— START OF Excerpted passage —

Based on your description, I personally would shy away from a single stage unit. I used a Toro single stage for years, somewhat of an incline, and found it to be adequate for light snows, but pretty much worthless for slush (it spins so fast the auger turns the slush to water). One other problem is that the rubber paddles must hit and scrape the ground to help the machine pull itself forward. That causes them to wear. As the wear, they become less, and less effective in offering assistance pulling uphill. I remember buying my first two-stage because I got tired of "pushing" my single-stage up the driveway.

I agree with freezn, add the rubber pieces to the impeller and it will throw slush probably 10 ft. (probably less but at lease it will stop the clogging). That much distance will quickly wear down the rubber padles on a single stage and make going back uphill a real chore.

If you can't do it, have your dealer do it. Cheaper than buying a new single.


----------



## pfn (Dec 24, 2010)

— END OF Excerpted passage —

# Set exercise 1
Based on the snowblower discussion, is each statement true? Answer yes or no, and quote the words that decide it.
(a) The writer found the Toro single stage adequate for light snows.
(b) Scraping the ground keeps the rubber paddles from wearing.
(c) The second post recommends adding rubber pieces to the impeller.
# Set exercise 2
In the snowblower discussion, what reason does the first writer give for buying a two-stage machine?
# Set exercise 3
List every snowblower part that the snowblower discussion names.

— START OF Source material —

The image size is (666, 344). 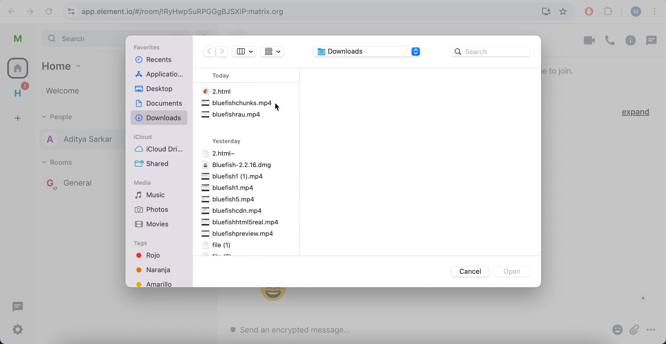 I want to click on videocall, so click(x=585, y=40).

— END OF Source material —

# Reply 1
(a) Yes: "found it to be adequate for light snows"
(b) No: "That causes them to wear."
(c) Yes: "add the rubber pieces to the impeller"

# Reply 2
The writer got tired of "pushing" the single-stage up the driveway.

# Reply 3
- Auger
- Rubber paddles
- Impeller
- Rubber pieces (added to the impeller)